The Value Line Blog

Stock Market Today

Stock Market Today: June 22, 2021

June 22, 2021

Before The Bell

The U.S. stock market made solid progress yesterday, with all of the major averages making healthy contributions. Investors seemed fairly optimistic, given the Federal Reserve’s recent remarks. Specifically, after wrapping up its two-day meeting last week, the central bank indicated that due to inflationary pressures, a move to lift interest rates could come sooner than had been previously expected. Overnight, the international markets put in a productive session. In Asia, the Nikkei was up sharply. In Europe, the FTSE 100 made some progress, as well. On our shores, the equity futures aren’t moving much, suggesting a neutral start to the day.

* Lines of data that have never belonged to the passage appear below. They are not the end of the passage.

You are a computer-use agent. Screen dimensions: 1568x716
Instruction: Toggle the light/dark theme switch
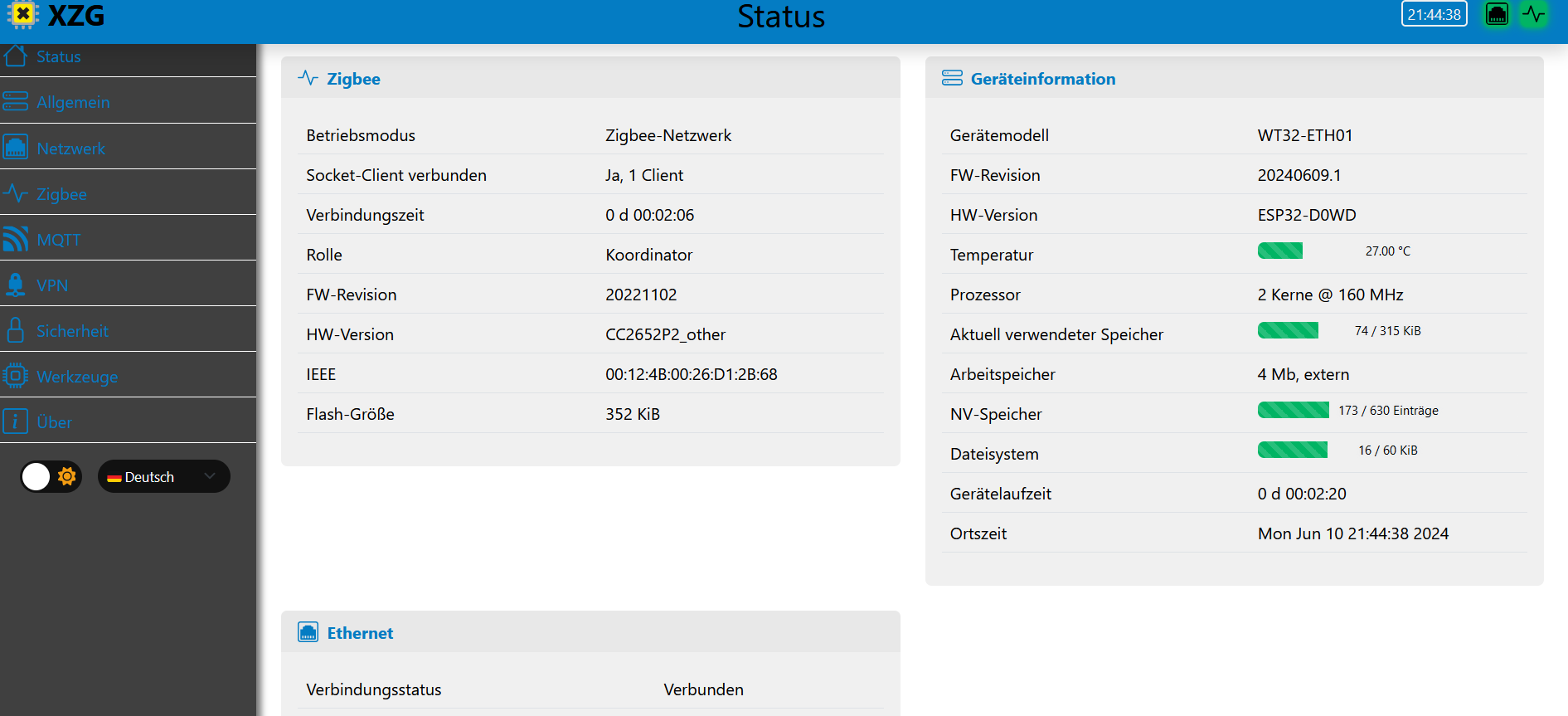pos(51,477)
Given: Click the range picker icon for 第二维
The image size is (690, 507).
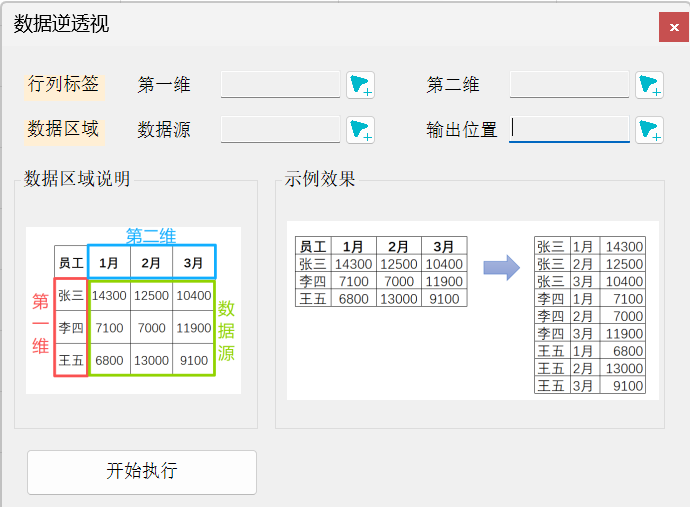Looking at the screenshot, I should pyautogui.click(x=650, y=85).
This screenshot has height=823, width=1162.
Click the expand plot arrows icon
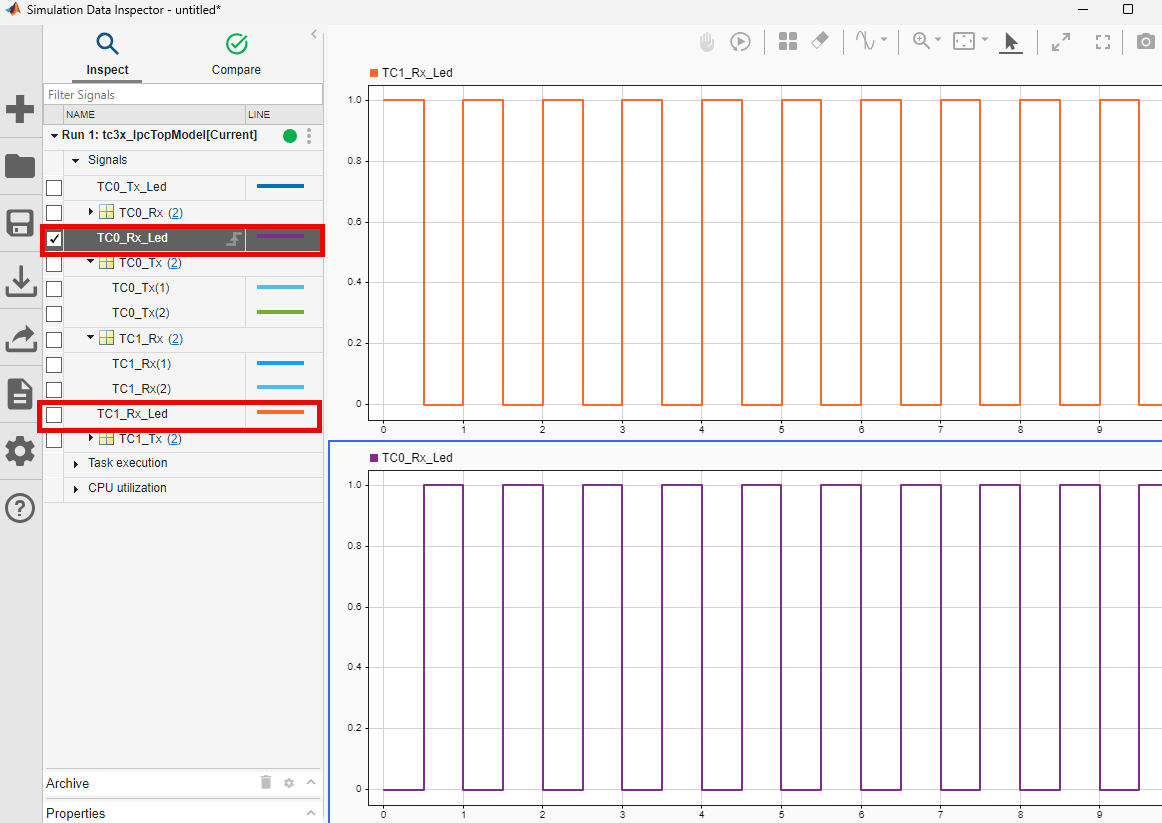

In economic news, there were no important reports delivered yesterday. However, today, we will get a look at the existing home sales figures for the month of May. On Wednesday, the latest new home sales numbers will follow. No doubt, traders will be carefully watching these housing market reports, given the vital role real estate plays for the general economy. It remains to be seen how the housing market will react should costs (building supplies, lumber, metal, and labor) move meaningfully higher. Further, a rising interest-rate climate could put pressure on mortgage lending.

In the corporate arena, the second quarter will soon be drawing to a close. It will be interesting to see if any large companies revise their forecasts before the start of earnings season. Lately, many companies have been providing guidance that has been quite limited. Wall Street will likely want to see if the economic environment has improved enough to allow for a more detailed full-year outlook. Meanwhile, later this week we will hear from a handful of names that follow a non-calendar fiscal year. Among the larger issues, we will receive reports from Paychex (PAYX), a sizable payroll processor, FedEx (FDX), one of the largest shipping providers, and NIKE (NKE), a leader in apparel. Traders will likely be watching these reports, as these companies are quite important in their markets.

Technically, last week, the S&P 500 Index pulled back to its 50-day moving average, located at the 4,180 level. Yesterday’s rally was impressive, and the market has hopefully have found some support. However, it will be critical for the bulls to extend this move over the coming days.

– Adam Rosner

At the time of this article’s writing, the author did not have positions in any of the companies mentioned.